What I’m Dreading: All the supplies I have to go out and get for school (including the textbooks).

Exciting Things from Last Month: I got hired at CVS/Pharmacy as a Clerk/Cashier. I had a brief job as a Sales Associate at a clothing store that I was laid off from after three weeks🤦🏾‍♂️🤦🏾‍♂️. I quit Chipotle (thank god; working in fast food is not for everyone). I was offered a summer employment job in July with Nassau County’s Department of Parks and Recreation with a starting pay of $13.50/hour.

Progress on Last Month’s Goals: I didn’t get to go Panaram Music Festival (it’s whatever) and probably not the Hot 100 either. I still haven’t made a savings account

Short-Term Goals: Being an enthusiastic as possible for school this coming year. And editing projects. Try to get a camera (or at least save money towards getting one).

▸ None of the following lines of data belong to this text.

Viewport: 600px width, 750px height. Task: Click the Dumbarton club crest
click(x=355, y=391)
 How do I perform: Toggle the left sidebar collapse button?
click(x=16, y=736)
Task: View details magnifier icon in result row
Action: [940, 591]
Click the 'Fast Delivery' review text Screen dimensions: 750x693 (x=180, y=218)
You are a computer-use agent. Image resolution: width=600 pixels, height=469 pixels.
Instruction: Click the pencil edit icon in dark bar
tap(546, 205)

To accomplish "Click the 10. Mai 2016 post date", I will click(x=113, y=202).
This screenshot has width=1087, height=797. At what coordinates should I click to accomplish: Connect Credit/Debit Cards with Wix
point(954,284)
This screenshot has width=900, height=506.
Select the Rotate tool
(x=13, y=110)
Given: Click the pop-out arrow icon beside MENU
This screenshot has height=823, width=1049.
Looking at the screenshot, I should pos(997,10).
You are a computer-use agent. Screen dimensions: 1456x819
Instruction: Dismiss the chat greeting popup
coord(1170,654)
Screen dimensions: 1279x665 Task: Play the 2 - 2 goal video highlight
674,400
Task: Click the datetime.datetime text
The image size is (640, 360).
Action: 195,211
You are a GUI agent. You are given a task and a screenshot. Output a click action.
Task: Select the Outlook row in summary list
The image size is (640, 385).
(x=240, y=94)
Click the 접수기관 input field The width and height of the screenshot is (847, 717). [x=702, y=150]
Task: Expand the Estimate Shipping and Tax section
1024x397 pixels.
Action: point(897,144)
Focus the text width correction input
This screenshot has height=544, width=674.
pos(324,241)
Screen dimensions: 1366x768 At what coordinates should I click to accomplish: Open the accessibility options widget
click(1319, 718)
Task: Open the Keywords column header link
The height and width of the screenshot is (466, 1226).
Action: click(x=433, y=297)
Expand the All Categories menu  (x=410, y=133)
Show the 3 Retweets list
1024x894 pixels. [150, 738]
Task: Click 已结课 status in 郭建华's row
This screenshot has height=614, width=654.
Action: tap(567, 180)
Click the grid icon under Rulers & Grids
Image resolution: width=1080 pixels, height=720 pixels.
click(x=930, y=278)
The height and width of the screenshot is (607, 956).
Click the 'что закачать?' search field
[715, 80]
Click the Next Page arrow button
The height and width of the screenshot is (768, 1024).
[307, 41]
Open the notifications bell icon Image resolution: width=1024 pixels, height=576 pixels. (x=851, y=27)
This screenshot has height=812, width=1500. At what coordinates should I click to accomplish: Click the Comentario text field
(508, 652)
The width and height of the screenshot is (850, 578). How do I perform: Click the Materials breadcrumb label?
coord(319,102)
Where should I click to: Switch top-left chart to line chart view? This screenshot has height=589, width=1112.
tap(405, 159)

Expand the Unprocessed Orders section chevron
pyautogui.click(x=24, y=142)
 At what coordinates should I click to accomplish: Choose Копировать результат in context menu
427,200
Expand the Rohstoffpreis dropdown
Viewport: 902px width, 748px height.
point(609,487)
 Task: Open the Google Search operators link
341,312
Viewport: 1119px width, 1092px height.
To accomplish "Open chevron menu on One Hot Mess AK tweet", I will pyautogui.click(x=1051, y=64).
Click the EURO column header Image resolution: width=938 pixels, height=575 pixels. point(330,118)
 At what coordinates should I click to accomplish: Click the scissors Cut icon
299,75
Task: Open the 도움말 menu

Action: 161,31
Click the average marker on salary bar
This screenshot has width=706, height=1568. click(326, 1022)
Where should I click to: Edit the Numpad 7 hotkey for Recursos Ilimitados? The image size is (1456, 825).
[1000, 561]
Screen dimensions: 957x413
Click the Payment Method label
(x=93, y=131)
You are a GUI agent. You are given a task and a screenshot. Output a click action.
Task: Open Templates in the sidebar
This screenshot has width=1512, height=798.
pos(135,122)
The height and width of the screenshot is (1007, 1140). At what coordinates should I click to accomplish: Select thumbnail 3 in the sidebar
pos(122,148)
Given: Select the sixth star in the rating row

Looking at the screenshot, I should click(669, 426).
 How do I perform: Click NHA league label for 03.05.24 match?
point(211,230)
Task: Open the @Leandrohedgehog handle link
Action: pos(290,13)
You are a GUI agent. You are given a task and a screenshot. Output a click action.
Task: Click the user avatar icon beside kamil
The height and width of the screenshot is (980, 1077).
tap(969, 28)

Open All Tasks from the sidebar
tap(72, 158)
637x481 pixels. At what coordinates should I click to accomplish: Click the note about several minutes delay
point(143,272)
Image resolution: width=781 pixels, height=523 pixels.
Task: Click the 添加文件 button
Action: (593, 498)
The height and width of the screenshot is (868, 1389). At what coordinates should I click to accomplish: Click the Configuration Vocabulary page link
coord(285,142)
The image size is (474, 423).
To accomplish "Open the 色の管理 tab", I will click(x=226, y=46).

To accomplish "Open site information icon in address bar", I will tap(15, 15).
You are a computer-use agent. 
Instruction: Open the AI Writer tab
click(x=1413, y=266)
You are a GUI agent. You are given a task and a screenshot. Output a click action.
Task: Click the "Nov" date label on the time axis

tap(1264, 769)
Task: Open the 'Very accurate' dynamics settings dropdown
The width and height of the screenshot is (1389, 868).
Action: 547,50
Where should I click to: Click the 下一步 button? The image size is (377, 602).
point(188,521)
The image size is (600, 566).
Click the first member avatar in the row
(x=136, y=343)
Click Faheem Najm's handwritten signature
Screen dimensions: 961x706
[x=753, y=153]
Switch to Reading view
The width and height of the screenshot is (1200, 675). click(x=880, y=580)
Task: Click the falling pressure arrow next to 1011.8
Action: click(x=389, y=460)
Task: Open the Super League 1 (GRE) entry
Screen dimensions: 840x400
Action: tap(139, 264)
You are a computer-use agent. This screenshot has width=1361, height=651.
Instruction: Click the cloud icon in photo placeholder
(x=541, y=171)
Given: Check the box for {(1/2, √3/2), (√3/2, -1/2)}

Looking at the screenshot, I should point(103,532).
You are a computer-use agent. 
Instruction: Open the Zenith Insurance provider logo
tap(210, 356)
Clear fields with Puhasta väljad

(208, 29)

What’s on my playlist at the moment: More singles than straight albums I’ve been listening to. Up-and-coming R&B singer-songstress Gabi Wilson rebranded herself as an anonymous artist a la The Weeknd circa 2010 named H.E.R. The result was an A+ mellow-weary-late-night EP: H.E.R. Vol 1 and H.E.R. Vol. 2. I still love Cardi B, and her song “Lick” with Migos’ Offset is my new jam. LeToya Luckett released a new album — Back 2 Life — this summer…I’m obsessed with at least three tracks from it — the groovy fast-tempo “Show Me,” the plushy number “In the Name” and the Neptunes-sounding “My Love.” I also can’t get Tamar Braxton’s new single “My Man” out of my head, I’ll probably Snapchat myself lip-syncing to it. Honorable mention to reunited boy band New Edition’s song “If It Isn’t Love” and Camilla Cabello shoulda-been-a-hit song “Crying in the Club.”

What am I binge-watching: Being Mary Jane and Greenleaf. My new favorite television series Insecure came back this past two weeks for the second season, and I decided to watch the new season of Love & Hip-Hop: Hollywood (I have a love/hate relationship with the L&HH franchise).

Long-Term Goals: Grow my networking, learn some more adulting-skills, get an entry level job in broadcast media after college, explore downtown New Haven more since I have two more years in Connecticut, find a boyfriend.

Most Influential Person At The Moment: Cardi B

The blockbuster success of Nicki Minaj touched off a wave of a new generation of female rappers putting them back in mainstream hip-hop’s spotlight: one that stands out among the rest is Cardi B.

I admit that I was a hater of the Bronx native in the beginning. (I wasn’t an immediate fan of Nicki Minaj when she came out in 2009). Maybe the hate came from how she talked and acted whether it was on her Instagram videos or VH1’s Love & Hip-Hop. Or it could’ve been the fact I that I thought her pussy probably stinks. I believe it all came from jealousy which comes is part love if you look at it. That’s when I stopped hating and started embracing. Cardi B is someone who is famous and getting all the glory because she’s simply herself. And like any other millennials, a simple Wi-Fi connection and a phone with a camera can come in clutch.

What I think makes Cardi B stand out from other black female celebrities is her being carefree, authentic and not putting on a front. It’s not like she has to be proper because the box people are putting her in. She embraces being ratchet, loud and speaking in slang with her thick New York accent. I’m not from the hood, but I have some hood tendencies which have probably come out a lot more since she has come onto the scene. (I’ve used deadass and shmoney more times than I can remember)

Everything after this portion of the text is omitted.